Here is the project file
Code:
#-------------------------------------------------
#
# Project created by QtCreator 2021-06-18T17:05:54
#
#-------------------------------------------------
QT += core
QT -= gui
TARGET = OpenMPTest
CONFIG += console
CONFIG -= app_bundle
TEMPLATE = app
win32:CONFIG(release, debug|release):QMAKE_CXXFLAGS += -std=c++11 -O3
QMAKE_CXXFLAGS+= -openmp
QMAKE_LFLAGS += -fopenmp
SOURCES += main.cpp \
testOpenMP.cpp
HEADERS += \
testOpenMP.h
And here is the content of testOpenMP.cpp:
Code:
#include <iostream>
#include <math.h>
#include <time.h>
#include <omp.h>
#define SIZE_ARRAY 20000
int array_floor_total[SIZE_ARRAY];
void do_compute(int j)
{
double total = 0;
for (int i = 0; i < SIZE_ARRAY; ++i)
total += sqrt(i+j);
int floor_total;
floor_total = floor(total);
array_floor_total[j] = floor_total % 2;// the various threads need to write to common memory
}
void test_accellerate_loop()
{
int end = SIZE_ARRAY;
clock_t t1 = clock();
for (int i = 0; i < end; ++i)
do_compute(i);
clock_t t2 = clock();
std::cout << "time taken (no acceleration)"<<t2 -t1<<"\n";
clock_t t3 = clock();
#pragma omp parallel for // This OMP directive tells the compiler to parallelise the next loop
for (int i = 0; i < end; ++i)
do_compute(i);
clock_t t4 = clock();
std::cout << "time taken (with acceleration)" << t4 - t3 << "\n";
std::cout << "Press return\n";
getchar();// pause
}
The main file is essentially a call to test_accellerate_loop();
Now here's the unexpected fact:
Whereas the acceleration is considerable in Debug mode, it's almost non existent in Release mode.
Here is one MignW32 output
time taken (no acceleration)840
time taken (with acceleration)847
I compiled the same testOpenMp.cpp in Visual Studio. There is a big difference. And outside VS the program runs even much faster.
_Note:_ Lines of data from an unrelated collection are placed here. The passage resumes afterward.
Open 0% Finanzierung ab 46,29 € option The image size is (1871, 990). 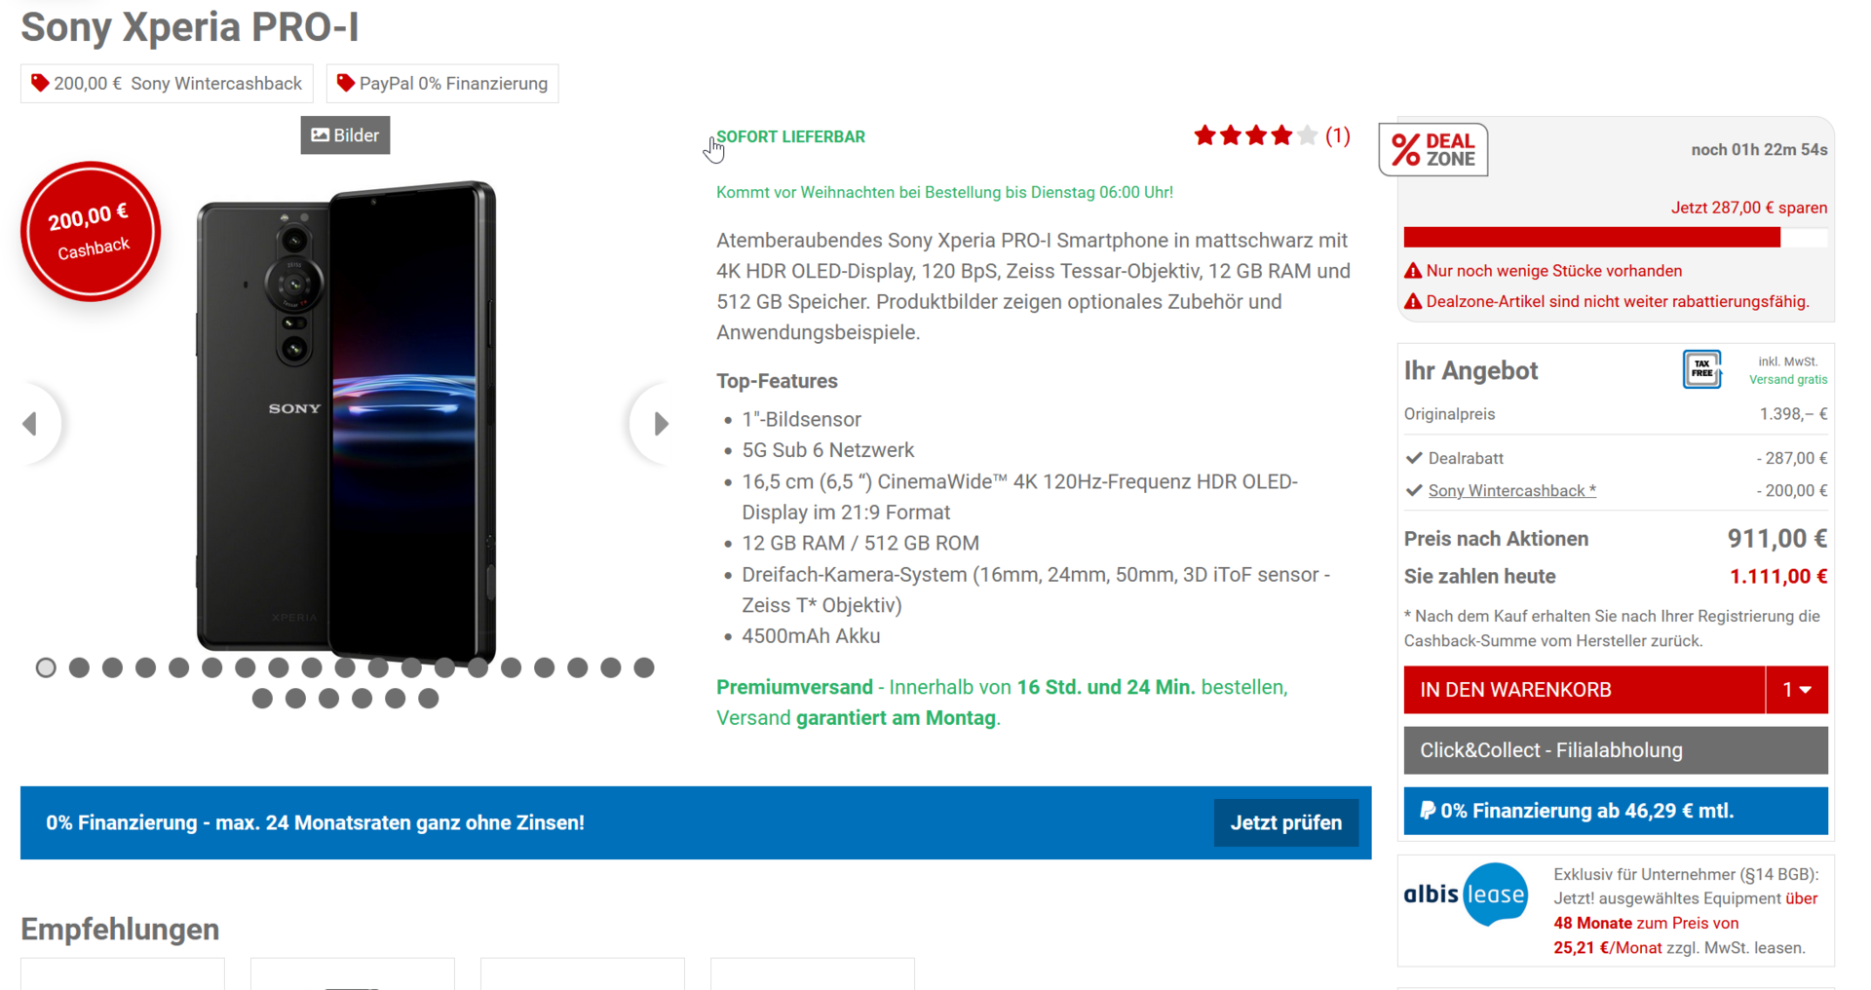tap(1616, 811)

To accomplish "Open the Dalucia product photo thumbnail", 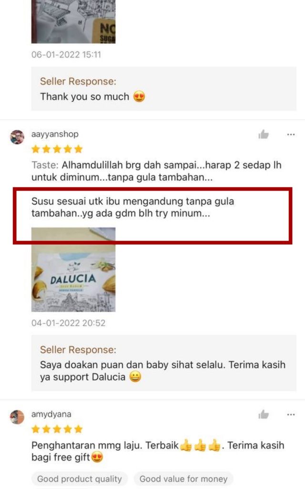I will pyautogui.click(x=73, y=269).
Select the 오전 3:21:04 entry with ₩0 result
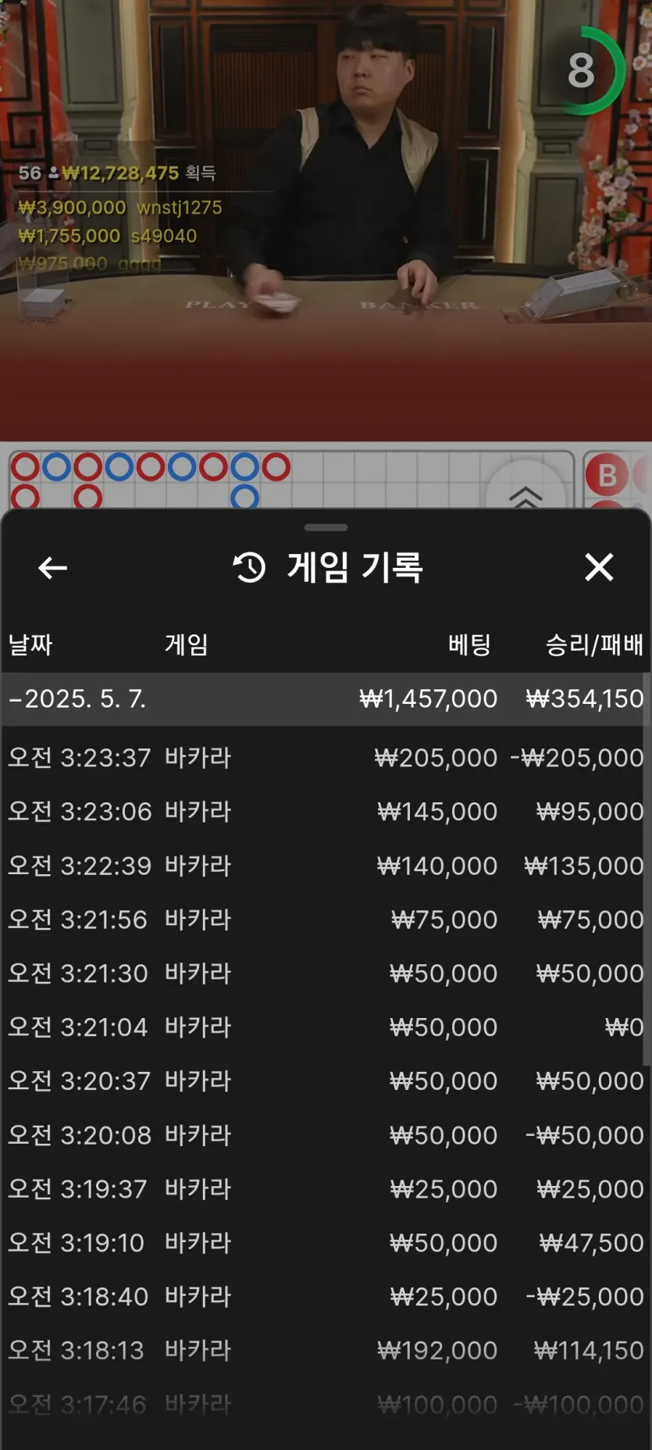 tap(326, 1027)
Visual Studio executable, at the command line.
time taken (no acceleration)1076
time taken (with acceleration)203
Any explanation? Do I have the wrong optimiser flags?
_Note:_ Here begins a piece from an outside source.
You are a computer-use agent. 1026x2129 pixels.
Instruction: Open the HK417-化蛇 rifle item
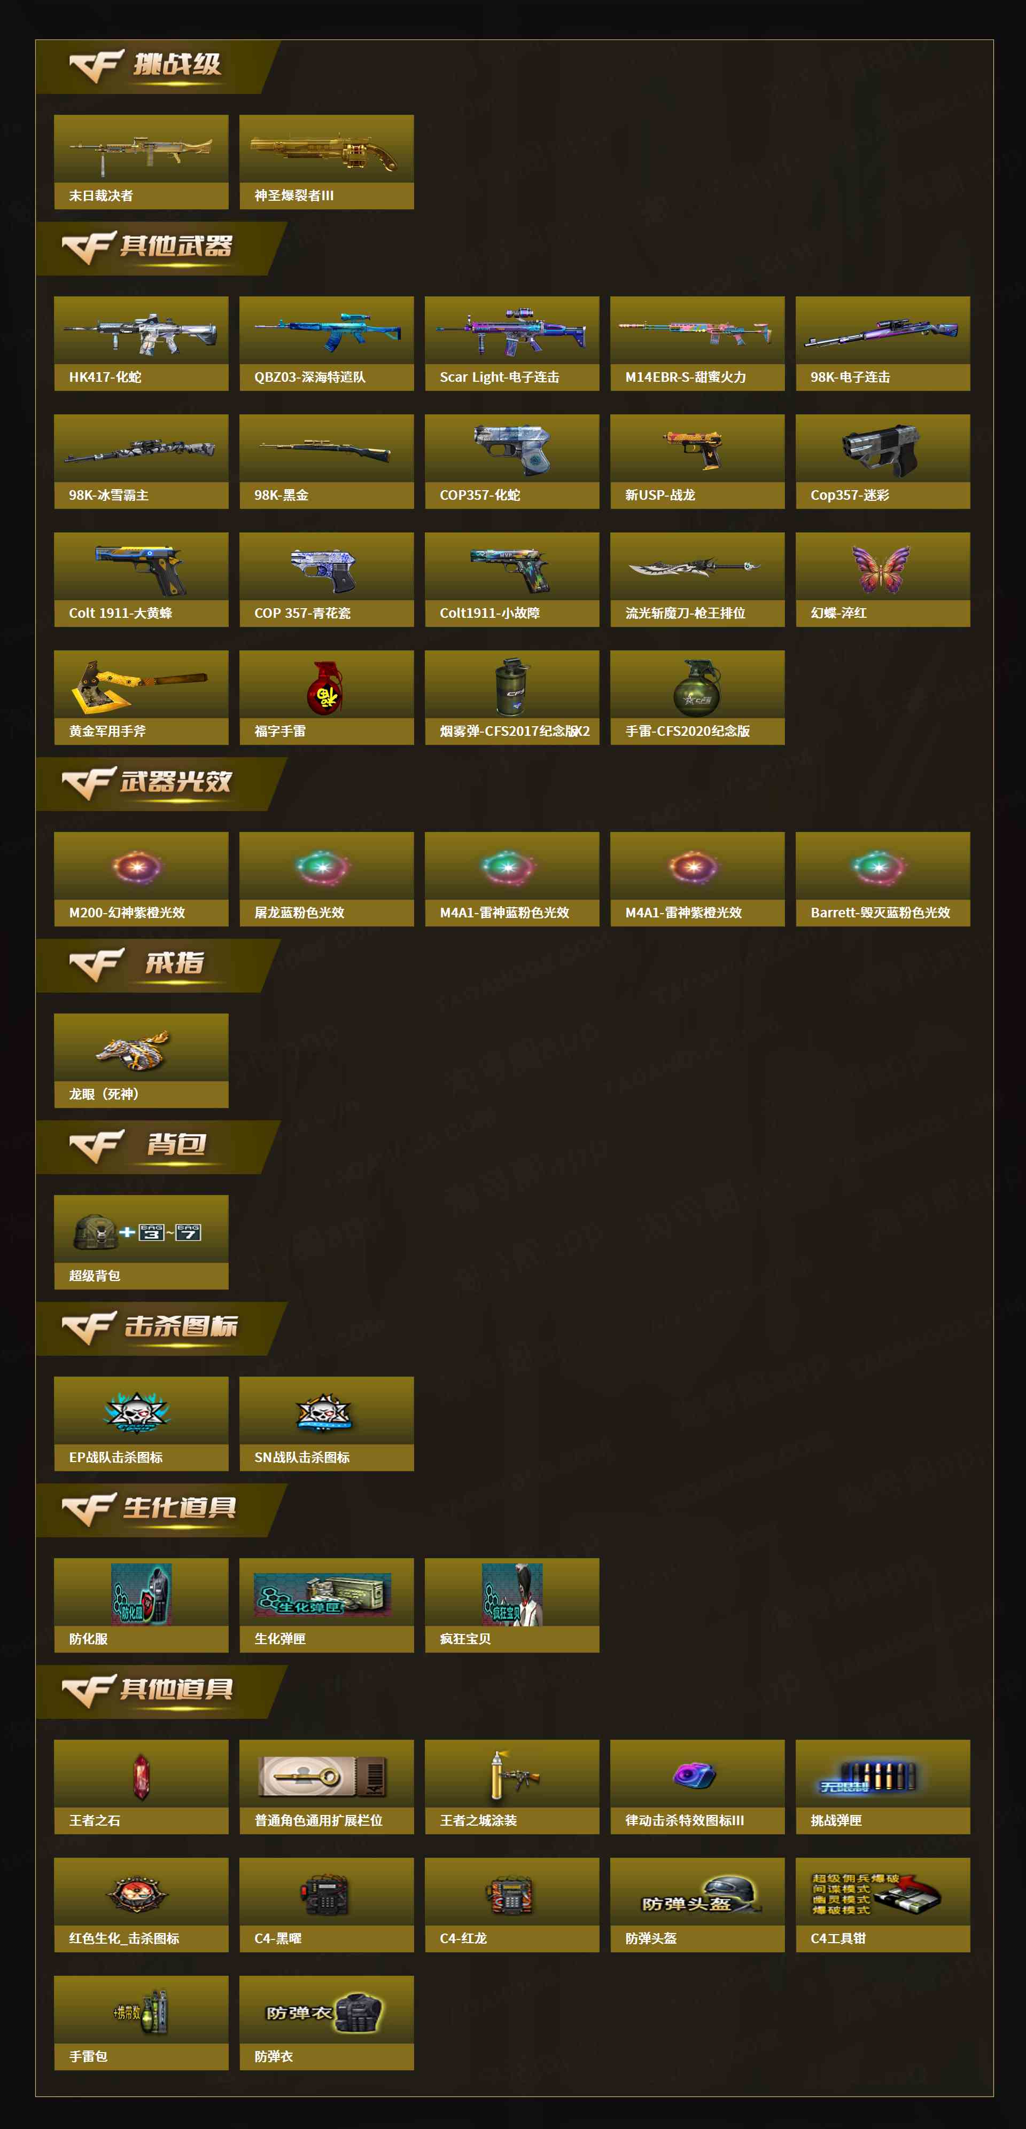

Re: Open MP on Windows with MingW32 almost no acceleration in release mode.
This is not a Qt Programming question, so I have moved your thread to the General Programming section.
There are many explanations I can think of:
1 - g++ is very good at optimizing and parallelizing loops, so OpenMP doesn't add much advantage
2 - g++ has optimized and inlined your simple function.
3 - the OpenMP implementation in g++ has significant overhead which does not result in much performance increase for a small number of evaluations of a simple calculation.
4 - MSVC is not very good at optimizing loops.
5 - MSVC did not inline your function and left it as a function call
6 - MSVC produces slower code so OpenMP has a performance boost
7 - differences in the compilation flags for g++ vs. MSVC gave different degrees of optimization of the non-OpenMP code.
Also, most compilers turn off optimization in debug mode, so using a debug mode build to test performance isn't really valid. Depending on the compiler, optimization can inline function calls, unroll loops, or make other changes so that the release and debug mode versions of the program aren't really the same.
I think you need to first research the compiler flags to make sure your non-OpenMP code is built on as close to an apples-to-apples basis as possible so you really do have the same starting point for comparison. And second, you need to make your test calculation more difficult, so it takes longer to execute and can't be optimized by the compiler, and you need to evaluate it maybe millions of times, not just 20000.
I don't know if it is the case, but because you are accessing a global array in your compute function, there could also be some access control locking that basically defeats the parallelization in g++.